Filsafat, Politik, Racauan

Cara Pinjol Membunuhmu

Trigger warning: kalau kamu kepikiran bunuh diri, hubungi psikolog/psiakter. Jangan baca tulisan ini.

Pinjaman Online adalah air di oase covid ini. Bayangkan, kamu bisa ngutang sampe 25 juta per platform, tanpa butuh jaminan. Cuma KTP, NPWP, dan nomor telpon orang lain. Plus, Pinjol online dijamin sama Otoritas Jasa Keuangan (OJK) resmi dari negara. Tapi kok bisa ada yang bunuh diri karena pinjol? Bukanya debt collectornya cuma nakut-nakutin doang? Belom ada tuh peminjam online resmi yang dibawa ke polisi. Terus ga ada yang barangnya disita juga. Terus kok ini lebih serem dari preman kiriman lintah darat di film setan kredit? Bisa-bisanya yang bunuh dan nyakitin si peminjam adalah diri sendiri!

Ini adalah tulisan penting soal sebuah propaganda atas logika yang salah soal manusia, tentang pencerabutan diri dan identitas kita, tentang pembunuhan pelan-pelan yang dIlakukan pinjol.
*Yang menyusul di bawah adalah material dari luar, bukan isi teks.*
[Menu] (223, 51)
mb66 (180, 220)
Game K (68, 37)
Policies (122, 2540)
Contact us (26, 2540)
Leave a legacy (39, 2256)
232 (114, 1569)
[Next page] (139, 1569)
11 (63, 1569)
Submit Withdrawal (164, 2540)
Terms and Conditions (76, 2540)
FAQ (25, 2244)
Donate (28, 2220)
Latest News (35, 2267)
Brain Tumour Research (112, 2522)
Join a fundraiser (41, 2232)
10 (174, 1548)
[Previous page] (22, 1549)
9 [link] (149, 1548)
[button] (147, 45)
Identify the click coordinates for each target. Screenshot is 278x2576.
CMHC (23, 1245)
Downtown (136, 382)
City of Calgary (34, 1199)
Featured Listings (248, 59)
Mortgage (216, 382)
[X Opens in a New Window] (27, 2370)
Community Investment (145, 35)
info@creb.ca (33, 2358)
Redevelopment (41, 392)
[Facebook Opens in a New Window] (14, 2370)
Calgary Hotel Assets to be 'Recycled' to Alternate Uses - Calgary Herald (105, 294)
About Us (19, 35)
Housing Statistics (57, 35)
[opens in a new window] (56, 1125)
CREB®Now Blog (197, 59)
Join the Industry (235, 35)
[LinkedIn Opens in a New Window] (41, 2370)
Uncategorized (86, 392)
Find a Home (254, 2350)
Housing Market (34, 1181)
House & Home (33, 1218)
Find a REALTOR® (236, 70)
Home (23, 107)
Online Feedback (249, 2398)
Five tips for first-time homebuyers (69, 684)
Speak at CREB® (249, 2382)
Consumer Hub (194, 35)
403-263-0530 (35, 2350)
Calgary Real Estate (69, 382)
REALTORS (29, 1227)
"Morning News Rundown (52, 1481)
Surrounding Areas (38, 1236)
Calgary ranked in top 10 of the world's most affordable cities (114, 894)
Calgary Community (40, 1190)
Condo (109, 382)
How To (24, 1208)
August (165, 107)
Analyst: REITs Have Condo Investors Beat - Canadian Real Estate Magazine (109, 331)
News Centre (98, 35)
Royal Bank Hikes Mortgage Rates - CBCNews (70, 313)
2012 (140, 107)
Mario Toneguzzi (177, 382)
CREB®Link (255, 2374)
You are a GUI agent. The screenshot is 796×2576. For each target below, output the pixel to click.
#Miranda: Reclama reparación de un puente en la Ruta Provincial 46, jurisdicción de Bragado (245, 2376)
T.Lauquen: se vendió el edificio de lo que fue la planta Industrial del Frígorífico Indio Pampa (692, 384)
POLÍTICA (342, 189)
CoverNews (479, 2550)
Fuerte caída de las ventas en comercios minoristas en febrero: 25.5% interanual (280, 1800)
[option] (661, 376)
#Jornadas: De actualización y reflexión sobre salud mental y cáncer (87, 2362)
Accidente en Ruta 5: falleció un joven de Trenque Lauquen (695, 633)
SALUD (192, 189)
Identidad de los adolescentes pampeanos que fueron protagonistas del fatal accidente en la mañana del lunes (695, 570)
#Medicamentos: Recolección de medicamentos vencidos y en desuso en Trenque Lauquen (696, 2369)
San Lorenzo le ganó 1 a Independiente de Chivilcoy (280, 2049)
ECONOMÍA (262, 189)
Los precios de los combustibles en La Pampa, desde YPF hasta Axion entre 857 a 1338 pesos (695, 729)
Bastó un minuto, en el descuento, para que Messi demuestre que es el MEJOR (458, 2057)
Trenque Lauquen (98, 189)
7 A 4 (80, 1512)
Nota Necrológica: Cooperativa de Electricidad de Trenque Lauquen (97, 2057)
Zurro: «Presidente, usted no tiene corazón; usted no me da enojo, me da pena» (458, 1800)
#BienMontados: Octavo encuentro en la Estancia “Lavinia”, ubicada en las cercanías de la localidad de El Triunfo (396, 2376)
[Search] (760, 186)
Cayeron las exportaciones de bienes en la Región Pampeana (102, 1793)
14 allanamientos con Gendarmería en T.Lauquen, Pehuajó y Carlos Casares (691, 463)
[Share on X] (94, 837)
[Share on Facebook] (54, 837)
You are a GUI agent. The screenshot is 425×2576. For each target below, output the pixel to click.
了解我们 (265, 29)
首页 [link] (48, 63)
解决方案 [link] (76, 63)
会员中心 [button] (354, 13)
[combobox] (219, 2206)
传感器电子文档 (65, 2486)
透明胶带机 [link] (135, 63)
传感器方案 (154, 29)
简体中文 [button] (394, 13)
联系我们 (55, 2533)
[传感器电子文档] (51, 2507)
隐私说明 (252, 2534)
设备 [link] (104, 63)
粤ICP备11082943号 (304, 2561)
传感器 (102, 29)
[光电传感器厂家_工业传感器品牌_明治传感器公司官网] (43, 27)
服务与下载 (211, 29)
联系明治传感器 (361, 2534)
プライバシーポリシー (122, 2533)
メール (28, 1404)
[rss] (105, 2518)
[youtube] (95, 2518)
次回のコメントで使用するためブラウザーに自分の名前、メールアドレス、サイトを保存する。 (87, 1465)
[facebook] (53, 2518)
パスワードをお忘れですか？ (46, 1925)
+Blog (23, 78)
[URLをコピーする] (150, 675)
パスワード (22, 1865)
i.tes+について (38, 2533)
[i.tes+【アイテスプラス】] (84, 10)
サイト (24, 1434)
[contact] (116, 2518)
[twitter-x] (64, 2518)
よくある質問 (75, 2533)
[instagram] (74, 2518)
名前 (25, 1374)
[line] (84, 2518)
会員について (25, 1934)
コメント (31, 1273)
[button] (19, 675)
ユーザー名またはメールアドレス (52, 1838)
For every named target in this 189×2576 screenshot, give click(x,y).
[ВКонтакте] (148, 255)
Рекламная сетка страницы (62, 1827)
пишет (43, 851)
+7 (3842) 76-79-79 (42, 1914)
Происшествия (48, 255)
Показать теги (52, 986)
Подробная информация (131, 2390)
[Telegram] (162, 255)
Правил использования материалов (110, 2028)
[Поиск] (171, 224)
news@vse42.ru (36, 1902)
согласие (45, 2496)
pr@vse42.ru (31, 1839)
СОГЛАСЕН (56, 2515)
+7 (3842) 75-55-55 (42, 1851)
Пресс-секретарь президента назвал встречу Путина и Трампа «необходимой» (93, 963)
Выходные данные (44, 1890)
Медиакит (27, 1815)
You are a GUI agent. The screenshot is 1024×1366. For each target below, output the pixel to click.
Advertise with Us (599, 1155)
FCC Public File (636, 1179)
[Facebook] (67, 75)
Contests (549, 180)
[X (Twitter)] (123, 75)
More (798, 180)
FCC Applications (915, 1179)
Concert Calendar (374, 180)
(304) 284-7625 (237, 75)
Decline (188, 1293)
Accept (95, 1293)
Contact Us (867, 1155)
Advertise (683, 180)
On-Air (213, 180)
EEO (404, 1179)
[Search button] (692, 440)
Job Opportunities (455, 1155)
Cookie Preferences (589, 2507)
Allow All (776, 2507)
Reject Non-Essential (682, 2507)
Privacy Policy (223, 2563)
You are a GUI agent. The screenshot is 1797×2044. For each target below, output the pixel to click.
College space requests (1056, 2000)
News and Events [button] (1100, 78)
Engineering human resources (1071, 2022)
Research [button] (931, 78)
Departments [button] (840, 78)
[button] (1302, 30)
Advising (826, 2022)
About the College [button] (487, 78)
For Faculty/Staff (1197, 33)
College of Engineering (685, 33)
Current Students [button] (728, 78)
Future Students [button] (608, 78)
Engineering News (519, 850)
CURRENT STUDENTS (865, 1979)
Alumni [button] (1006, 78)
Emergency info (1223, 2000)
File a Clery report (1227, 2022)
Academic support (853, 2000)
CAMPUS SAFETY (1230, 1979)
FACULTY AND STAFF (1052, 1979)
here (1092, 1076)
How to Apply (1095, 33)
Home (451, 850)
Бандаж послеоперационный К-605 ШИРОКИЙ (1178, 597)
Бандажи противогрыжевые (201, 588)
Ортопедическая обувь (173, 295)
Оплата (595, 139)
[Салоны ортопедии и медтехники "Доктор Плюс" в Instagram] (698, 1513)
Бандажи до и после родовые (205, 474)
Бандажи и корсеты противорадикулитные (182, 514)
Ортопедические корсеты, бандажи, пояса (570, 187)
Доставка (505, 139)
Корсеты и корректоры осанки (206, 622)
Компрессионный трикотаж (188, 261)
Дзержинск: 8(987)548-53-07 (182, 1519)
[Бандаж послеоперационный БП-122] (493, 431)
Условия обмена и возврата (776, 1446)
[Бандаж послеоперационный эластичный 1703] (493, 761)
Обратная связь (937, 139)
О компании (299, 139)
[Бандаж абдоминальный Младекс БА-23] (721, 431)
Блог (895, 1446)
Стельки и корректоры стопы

Ya, yang bunuh diri karena pinjol bukanlah bunuh diri, mereka dibunuh!

Kebanyakan orang bunuh diri tinggal sendiri dan berhasil memutuskan hubungan dengan orang lain dengan cara kabur dan ga tanggung jawab. Karena kebanyakan orang sebel atau kasihan dan ingin kasih kebebasan, dibiarkanlah dia sendirian. Diperbolehkan untuk menyendiri, dan self loathing. Bayangkan kamu adalah orang terjebak pinjol yang bisa kabur dari tanggung jawab dan tinggal sendirian, atau tanggung jawabmu udah diambil orang lain yang sebel sama kamu tapi rela beresin kekacauan yang kamu hasilkan. Ini biasanya yang kamu lakukan hingga dibunuh pinjol.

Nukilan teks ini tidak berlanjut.